Limitations & Future Work¶

Architectural Limitations: Experiments were limited to VGG convolutional networks. Extending local loss definitions to modern architectures with residual connections like ResNet remains an open question.
ImageNet Gap: Local-SSL lags behind BP-SSL by approximately 6-13% on large-scale high-resolution datasets, indicating that local gradient approximation errors accumulate in high-resolution settings.

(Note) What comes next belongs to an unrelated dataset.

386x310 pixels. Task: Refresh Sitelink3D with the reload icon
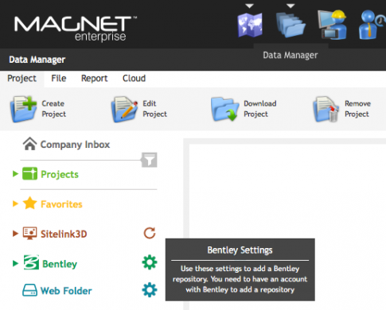(x=150, y=233)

Orthogonality Assumption: The core theorem relies on orthonormal weight matrices. While real-world weights are far from orthogonal, and experiments show qualitative generalization, theoretical guarantees remain limited.
Future Directions: (1) Designing local-SSL rules for residual connections; (2) exploring similar theories for non-contrastive local-SSL (e.g., VICReg style); (3) narrowing the ImageNet gap using modern SSL techniques like projection heads.

CLAPP (Illing et al., 2021): The direct foundation of this work, utilizing layer-wise contrastive predictive plasticity rules.
Forward-Forward (Hinton, 2022): Another local-SSL method learning via contrastive activation norms of positive and negative samples.
SCFF (Chen et al., 2025): A self-contrastive variant of Forward-Forward and the previous local-SSL SOTA.
LPL (Halvagal & Zenke, 2023): Non-contrastive local learning using VICReg-like layer-wise losses.
The "local approximating global" approach could be transferred to other distributed training scenarios requiring reduced communication or memory overhead.